### ‘Selling coffee beans to Starbucks’ — how the AI boom could leave AI’s biggest companies behind
The AI revolution is here, and at its heart are the giants investing billions to develop powerful foundational models and the infrastructure to run them. These companies, the creators of the cutting-edge “brains” of tomorrow, seem poised to dominate. Yet, an intriguing parallel to the coffee industry suggests a different future: they might become the digital equivalent of coffee bean suppliers, while others capture the lion’s share of value by building the “Starbucks.”
Imagine the company that sells raw, high-quality coffee beans. Their product is essential, requiring significant investment in farming, processing, and logistics. But the brand that grinds those beans, brews them into a specific drink, creates an experience, and sells it directly to the customer – Starbucks – commands a vastly higher margin and brand loyalty.
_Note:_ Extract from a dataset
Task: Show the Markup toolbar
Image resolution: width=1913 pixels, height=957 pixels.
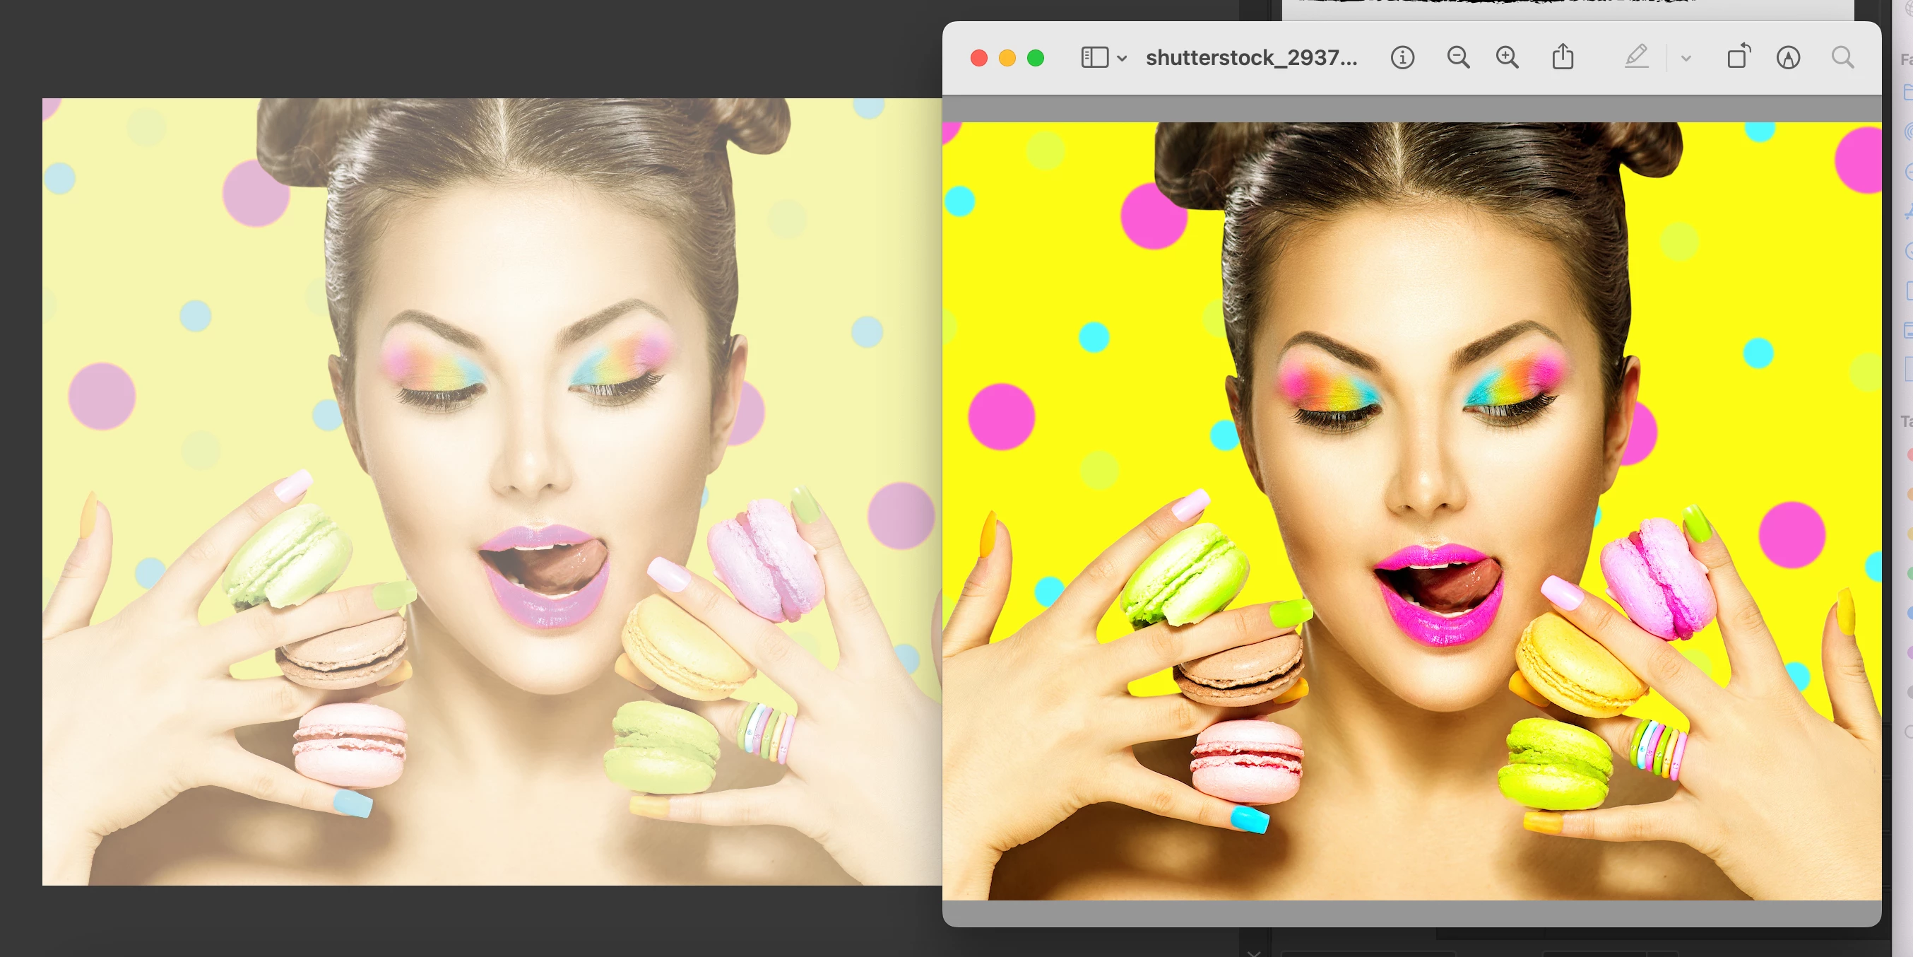Action: 1787,58
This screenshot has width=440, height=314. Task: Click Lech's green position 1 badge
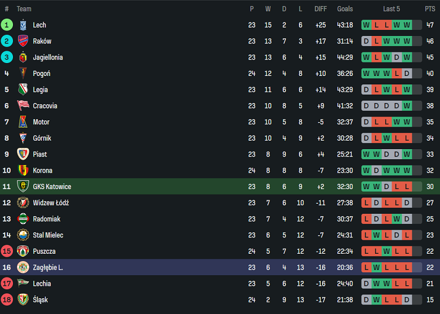(7, 25)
In the AI landscape, the “coffee bean” producers are the developers of large language models, image generators, and the underlying cloud compute. They pour immense resources into R&D, data acquisition, and training, creating the raw intelligence that fuels the boom. Without their innovations, nothing else is possible.
However, the true value capture might increasingly shift to the “Starbucks” companies: those building specialized, user-facing applications on top of these foundational models. These are the firms integrating AI into specific workflows, creating niche solutions for particular industries, or developing consumer products that solve precise problems. They brand these solutions, own the customer relationship, and provide the tailored “experience.”
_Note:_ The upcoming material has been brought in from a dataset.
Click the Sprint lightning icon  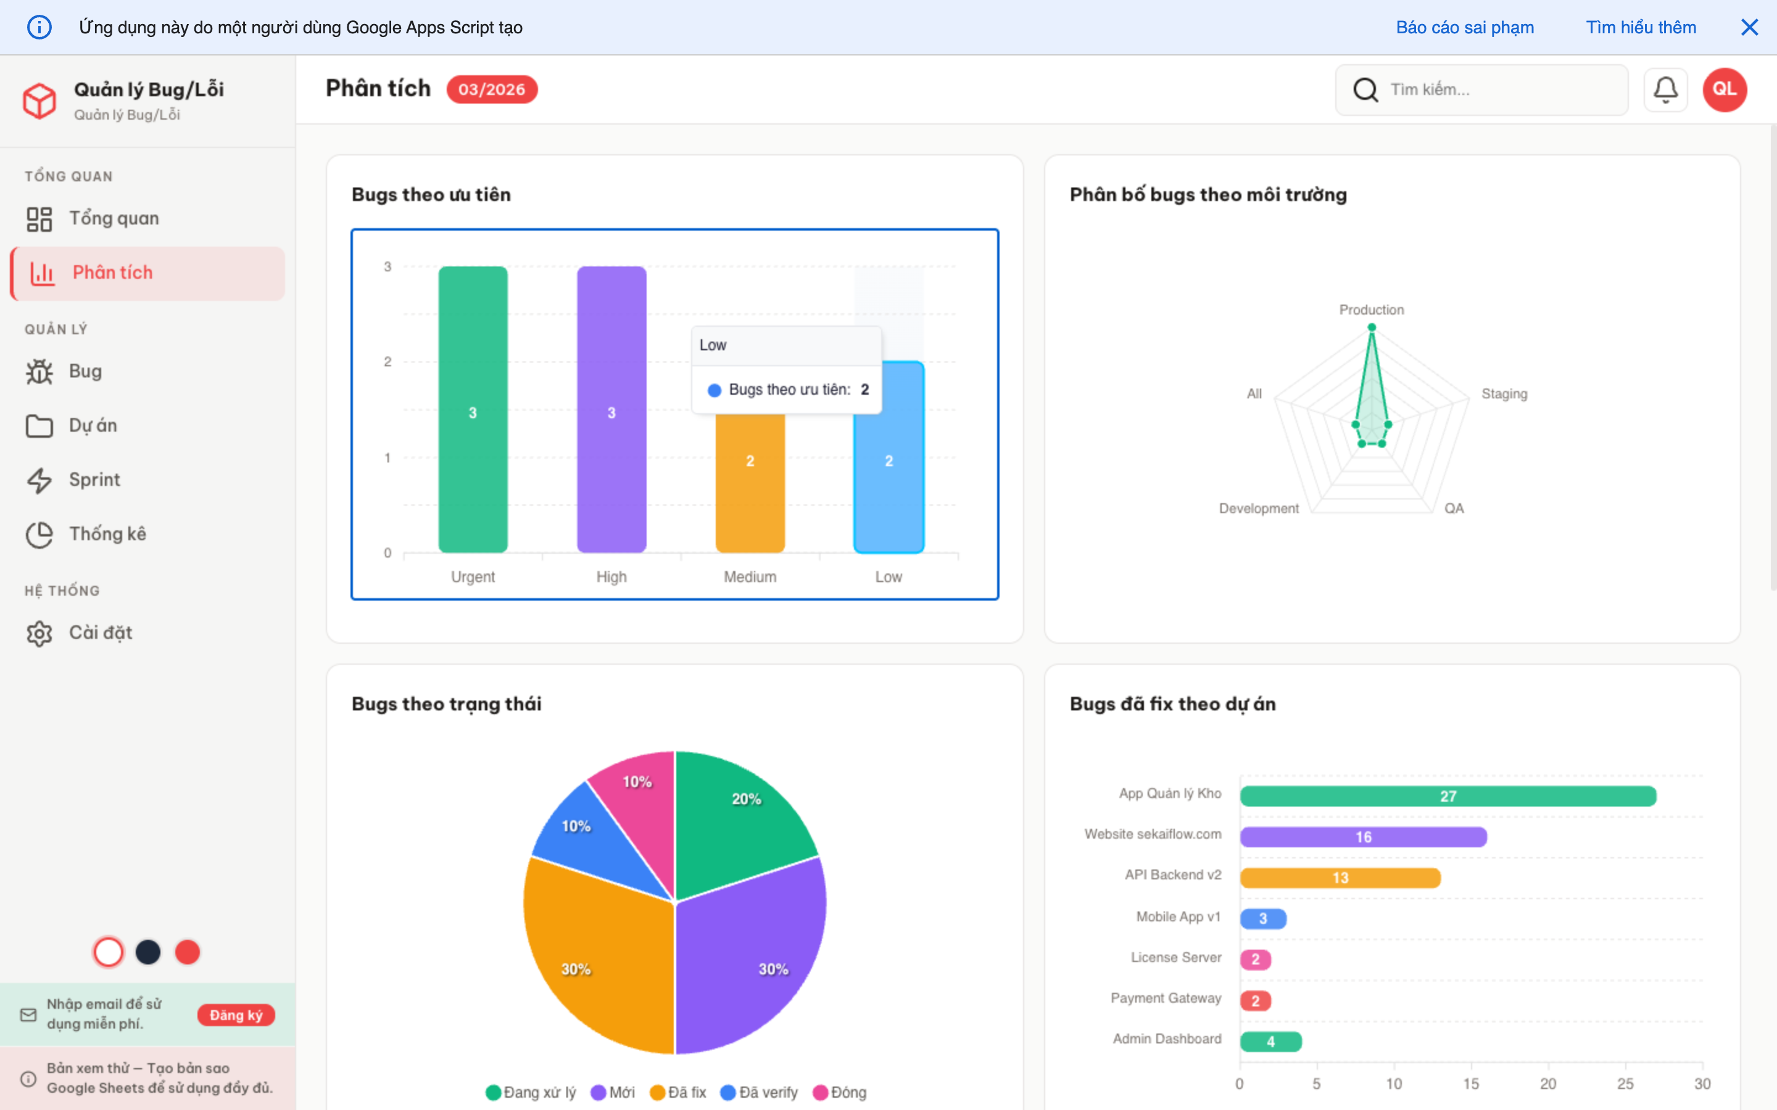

As foundational models become more powerful and, crucially, more accessible (through APIs, open-source alternatives, or even fine-tuned versions), the underlying intelligence itself risks commoditization. When multiple companies can offer similar levels of basic AI capabilities, the differentiator shifts from the raw “beans” to the refined “coffee.” The application layer, with its focus on user experience, unique integrations, and specialized problem-solving, can command premium pricing and build defensible moats.
While the foundational AI companies are indispensable, their ultimate challenge will be to avoid becoming solely a utility provider. Without strategic moves into the application layer or innovative value capture models beyond mere API access, they risk watching others transform their expensive, complex “beans” into highly profitable, branded “coffees,” leaving the originators with the essential but potentially less lucrative role in the AI supply chain.